GOAL OF THE EXERCISE: In the listing below, find the line holding "Click the green Gas" and the line holding "Task: Toggle the Vista completa view". Write out those two lines and all lines between, exactly, and nothing more.

DATA FOR THIS EXERCISE:
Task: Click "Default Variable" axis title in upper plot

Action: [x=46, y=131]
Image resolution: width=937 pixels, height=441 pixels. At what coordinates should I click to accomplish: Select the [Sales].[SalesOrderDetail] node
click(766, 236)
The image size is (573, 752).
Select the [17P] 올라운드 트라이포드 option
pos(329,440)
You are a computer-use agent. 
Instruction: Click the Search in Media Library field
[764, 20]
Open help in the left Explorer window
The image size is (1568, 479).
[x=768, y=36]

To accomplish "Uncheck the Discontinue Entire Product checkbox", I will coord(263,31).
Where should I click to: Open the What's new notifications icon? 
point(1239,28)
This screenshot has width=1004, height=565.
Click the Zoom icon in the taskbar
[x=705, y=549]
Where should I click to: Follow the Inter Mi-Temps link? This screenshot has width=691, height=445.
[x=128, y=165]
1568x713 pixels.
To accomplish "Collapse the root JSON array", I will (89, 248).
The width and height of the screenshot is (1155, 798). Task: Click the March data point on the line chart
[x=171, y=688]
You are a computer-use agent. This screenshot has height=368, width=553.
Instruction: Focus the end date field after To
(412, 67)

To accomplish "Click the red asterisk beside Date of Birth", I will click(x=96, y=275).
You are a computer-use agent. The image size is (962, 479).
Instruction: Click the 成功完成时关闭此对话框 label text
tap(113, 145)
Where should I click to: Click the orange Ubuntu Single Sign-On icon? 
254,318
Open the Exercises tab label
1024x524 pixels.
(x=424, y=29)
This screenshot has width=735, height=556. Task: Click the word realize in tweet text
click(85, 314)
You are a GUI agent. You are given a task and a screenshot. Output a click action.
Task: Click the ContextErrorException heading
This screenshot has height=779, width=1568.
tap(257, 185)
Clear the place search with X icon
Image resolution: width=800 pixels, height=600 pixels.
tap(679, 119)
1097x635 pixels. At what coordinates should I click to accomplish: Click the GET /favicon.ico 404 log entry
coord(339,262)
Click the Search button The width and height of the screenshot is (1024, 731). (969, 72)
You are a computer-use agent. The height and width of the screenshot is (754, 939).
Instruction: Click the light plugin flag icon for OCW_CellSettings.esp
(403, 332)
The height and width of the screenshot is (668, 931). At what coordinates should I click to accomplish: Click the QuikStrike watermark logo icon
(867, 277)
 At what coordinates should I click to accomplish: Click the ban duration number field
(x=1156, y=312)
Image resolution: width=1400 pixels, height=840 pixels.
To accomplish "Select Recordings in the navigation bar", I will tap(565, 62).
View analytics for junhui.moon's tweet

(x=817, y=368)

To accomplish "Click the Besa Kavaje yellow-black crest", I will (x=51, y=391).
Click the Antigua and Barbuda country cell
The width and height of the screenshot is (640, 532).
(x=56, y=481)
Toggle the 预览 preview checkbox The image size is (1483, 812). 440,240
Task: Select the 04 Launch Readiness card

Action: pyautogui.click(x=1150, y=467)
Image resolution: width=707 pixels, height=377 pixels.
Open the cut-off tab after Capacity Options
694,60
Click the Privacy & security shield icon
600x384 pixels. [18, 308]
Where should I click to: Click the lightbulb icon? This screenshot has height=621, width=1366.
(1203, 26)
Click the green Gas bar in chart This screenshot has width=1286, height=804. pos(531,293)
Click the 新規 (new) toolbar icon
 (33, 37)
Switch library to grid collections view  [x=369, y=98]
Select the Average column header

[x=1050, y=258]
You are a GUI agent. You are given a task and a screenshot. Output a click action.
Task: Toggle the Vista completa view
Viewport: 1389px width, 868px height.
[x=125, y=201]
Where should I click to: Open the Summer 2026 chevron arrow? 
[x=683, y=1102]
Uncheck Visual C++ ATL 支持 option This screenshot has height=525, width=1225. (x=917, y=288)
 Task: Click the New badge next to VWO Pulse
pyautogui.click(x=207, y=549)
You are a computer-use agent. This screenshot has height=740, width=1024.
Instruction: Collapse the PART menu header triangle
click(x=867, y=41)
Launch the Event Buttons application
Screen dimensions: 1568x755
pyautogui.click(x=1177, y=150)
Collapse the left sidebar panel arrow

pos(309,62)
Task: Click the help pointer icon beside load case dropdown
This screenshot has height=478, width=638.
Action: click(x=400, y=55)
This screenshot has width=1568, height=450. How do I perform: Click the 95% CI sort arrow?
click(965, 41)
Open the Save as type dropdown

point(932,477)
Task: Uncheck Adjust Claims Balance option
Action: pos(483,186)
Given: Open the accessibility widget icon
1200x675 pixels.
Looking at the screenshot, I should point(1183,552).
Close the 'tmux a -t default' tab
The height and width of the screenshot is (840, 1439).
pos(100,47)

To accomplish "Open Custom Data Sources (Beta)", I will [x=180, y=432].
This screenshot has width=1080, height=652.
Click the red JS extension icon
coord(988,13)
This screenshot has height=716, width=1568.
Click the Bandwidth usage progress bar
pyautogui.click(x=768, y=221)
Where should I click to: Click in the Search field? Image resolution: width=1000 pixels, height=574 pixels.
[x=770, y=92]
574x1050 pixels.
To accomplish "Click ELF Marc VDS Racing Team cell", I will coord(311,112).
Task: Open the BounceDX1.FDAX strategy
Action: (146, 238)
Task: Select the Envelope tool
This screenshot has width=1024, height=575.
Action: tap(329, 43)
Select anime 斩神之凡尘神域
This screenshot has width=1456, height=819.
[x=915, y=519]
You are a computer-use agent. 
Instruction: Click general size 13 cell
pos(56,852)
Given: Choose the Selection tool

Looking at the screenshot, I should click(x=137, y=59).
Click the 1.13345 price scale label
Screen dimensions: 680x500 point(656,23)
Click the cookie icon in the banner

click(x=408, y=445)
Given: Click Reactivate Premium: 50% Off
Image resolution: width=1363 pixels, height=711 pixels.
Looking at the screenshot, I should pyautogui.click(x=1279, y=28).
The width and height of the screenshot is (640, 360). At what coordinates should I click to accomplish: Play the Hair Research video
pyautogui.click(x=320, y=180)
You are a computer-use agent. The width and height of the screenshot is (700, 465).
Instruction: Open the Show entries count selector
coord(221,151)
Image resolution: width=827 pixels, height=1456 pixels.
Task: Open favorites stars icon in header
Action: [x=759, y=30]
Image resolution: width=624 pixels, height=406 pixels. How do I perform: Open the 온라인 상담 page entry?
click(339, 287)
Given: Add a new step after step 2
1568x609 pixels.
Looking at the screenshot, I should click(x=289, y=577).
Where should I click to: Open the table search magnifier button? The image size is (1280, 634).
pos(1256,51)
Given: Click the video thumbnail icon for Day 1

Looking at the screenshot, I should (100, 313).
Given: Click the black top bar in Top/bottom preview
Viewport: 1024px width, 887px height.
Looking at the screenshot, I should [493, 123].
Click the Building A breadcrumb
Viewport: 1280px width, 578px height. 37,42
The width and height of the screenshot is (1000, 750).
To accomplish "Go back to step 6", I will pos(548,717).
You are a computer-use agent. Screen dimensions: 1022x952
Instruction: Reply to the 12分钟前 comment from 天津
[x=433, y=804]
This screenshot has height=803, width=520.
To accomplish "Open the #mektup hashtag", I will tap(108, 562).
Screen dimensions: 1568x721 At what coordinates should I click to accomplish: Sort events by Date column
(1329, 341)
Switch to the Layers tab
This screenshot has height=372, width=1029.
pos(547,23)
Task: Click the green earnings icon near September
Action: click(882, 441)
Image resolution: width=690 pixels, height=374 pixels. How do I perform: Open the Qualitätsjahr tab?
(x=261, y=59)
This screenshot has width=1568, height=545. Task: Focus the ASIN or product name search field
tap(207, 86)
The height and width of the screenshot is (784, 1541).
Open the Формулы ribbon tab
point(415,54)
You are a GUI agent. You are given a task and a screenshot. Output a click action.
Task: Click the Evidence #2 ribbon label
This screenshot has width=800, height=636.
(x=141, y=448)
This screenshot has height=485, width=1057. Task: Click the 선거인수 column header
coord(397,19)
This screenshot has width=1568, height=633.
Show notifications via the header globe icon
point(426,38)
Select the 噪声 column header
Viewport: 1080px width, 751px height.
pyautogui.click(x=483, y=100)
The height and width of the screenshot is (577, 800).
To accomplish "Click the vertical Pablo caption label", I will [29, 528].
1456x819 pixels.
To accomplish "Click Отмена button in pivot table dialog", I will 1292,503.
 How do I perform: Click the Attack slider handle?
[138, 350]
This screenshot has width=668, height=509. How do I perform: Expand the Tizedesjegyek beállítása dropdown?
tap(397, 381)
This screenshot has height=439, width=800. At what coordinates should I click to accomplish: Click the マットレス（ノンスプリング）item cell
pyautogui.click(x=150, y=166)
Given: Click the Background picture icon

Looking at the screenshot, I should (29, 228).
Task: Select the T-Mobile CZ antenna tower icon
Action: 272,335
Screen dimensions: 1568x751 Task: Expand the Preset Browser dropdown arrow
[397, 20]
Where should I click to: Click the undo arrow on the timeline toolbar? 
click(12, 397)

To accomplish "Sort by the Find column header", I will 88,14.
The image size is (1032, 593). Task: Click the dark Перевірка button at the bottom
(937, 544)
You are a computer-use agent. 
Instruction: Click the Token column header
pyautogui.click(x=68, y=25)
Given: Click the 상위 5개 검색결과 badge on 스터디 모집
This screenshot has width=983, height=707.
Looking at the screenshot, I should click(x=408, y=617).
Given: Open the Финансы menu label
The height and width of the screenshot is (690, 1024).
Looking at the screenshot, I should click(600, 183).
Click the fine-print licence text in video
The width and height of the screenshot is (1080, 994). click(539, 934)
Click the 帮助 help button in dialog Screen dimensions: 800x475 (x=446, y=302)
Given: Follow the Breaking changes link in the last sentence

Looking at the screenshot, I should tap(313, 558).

EXERCISE OUTPUT:
Click the green Gas bar in chart This screenshot has width=1286, height=804. pos(531,293)
Click the 新規 (new) toolbar icon
 (33, 37)
Switch library to grid collections view  [x=369, y=98]
Select the Average column header

[x=1050, y=258]
You are a GUI agent. You are given a task and a screenshot. Output a click action.
Task: Toggle the Vista completa view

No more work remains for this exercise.